Publié le par Patricia Gaillard

 

Le jardin du 15 Août

 

À la mi-août des choses changent. Les marguerites jaunes des bords de l’étang ont leurs boutons. Quand leurs fleurs s’ouvrent flotte une ambiance de septembre. Les potimarons prennent un ton orange carrément franc, les pêches de vigne changent d’aspect, les noisettes sont encore vert pâle, mais de plus en plus rebondies, on sent qu’elles se préparent. Les pommes roulent de plus en plus nombreuses dans l’herbe, qui a séché par endroits. Nous n’aimons pas le gaspillage et surveillons toutes les maturations. Produire fruits et légumes exige une observation quotidienne, car pas assez mûr ou trop mûr le végétal est triste. Et puis, ne pratiquant aucun traitement chimique, Il nous faut arriver au bon moment, tâter, soupeser, puis cueillir avec délicatesse, ne pas laisser traîner et très vite préparer d’une manière ou d’une autre. Les pommes sont les plus compliquées. Dans celles que nous ramassons, il y en a qui sont déjà mûres, d’autres vertes mais sans tâche, nous avons une grande table à claire-voie où nous les disposons. Chaque matin nous commençons la journée par la visite aux pommes.

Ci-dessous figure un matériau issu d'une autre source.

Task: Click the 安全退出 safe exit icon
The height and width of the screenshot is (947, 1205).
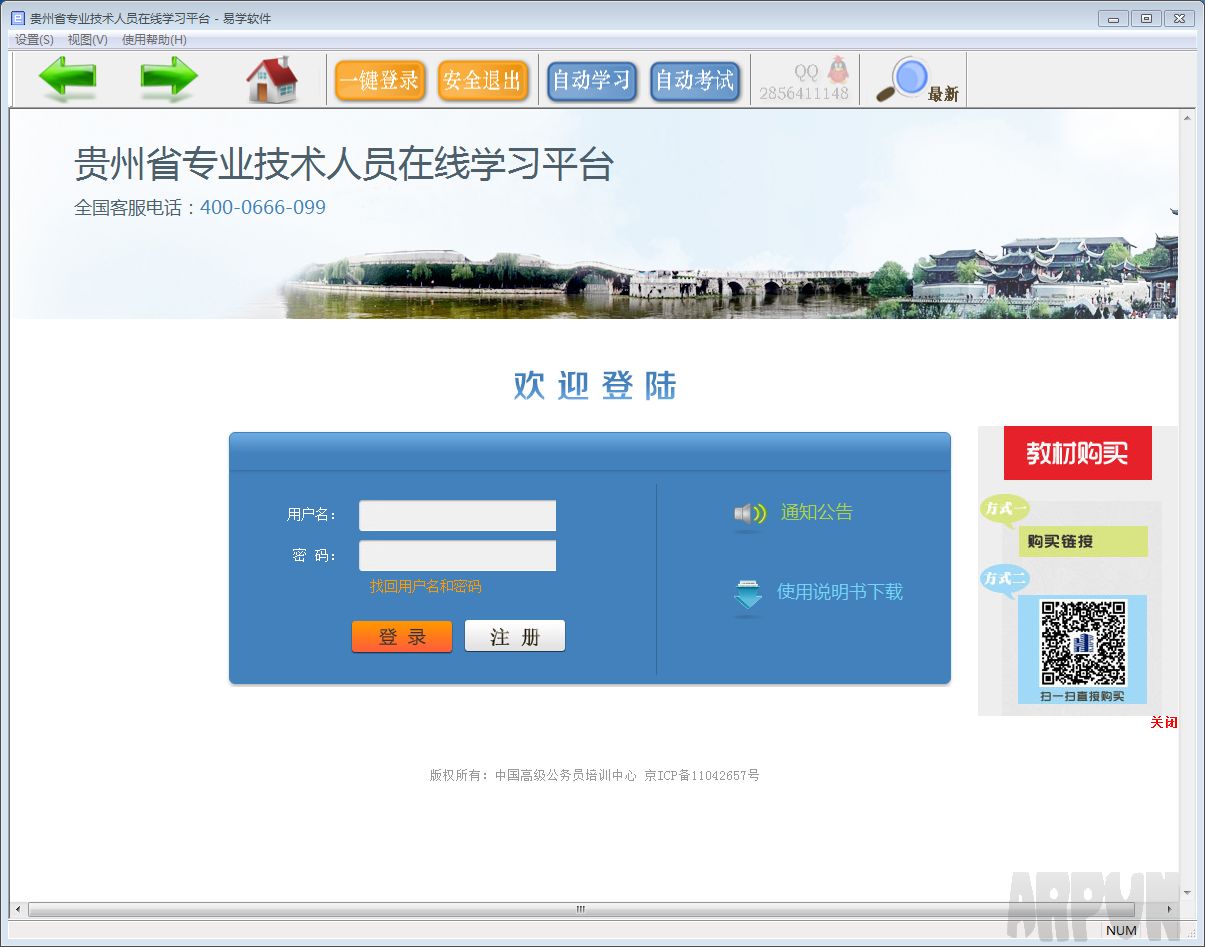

Nous ramassons les dernières tombées, les plus mûres sont mangées, transformées en compotes (quoi de plus chaleureux dans une demeure que le parfum des pommes qui cuisent ! ) ou rangées dans des cageots de bois pour être conservées dans notre grange. Mais ensuite, durant tout l’hiver, nous vérifions tous les cageots chaque semaine, pour ôter les pommes qui pourrissent, avant qu’elles ne contaminent leurs voisines. Nous arrivons ainsi à les consommer jusqu’au seuil de Mars. N’oublions pas qu’ « une pomme par jour éloigne le médecin pour toujours ! »

Dans la grange, la pile de cageots de pommes de terre est près de la pile de cageots de pommes,  car la présence de celles-ci ralentit la germination des premières. Tout est ruse !

Jardiner c’est respecter ce que nous donne la nature et savoir que les fruits et les légumes sont des trésors de bienfaits qui nous sont offerts. Le travail du jardin est parfois pesant, disons vrai, mais travailler avec la nature est à la fois fatigant et équilibrant, car c’est si fondamentalement humain.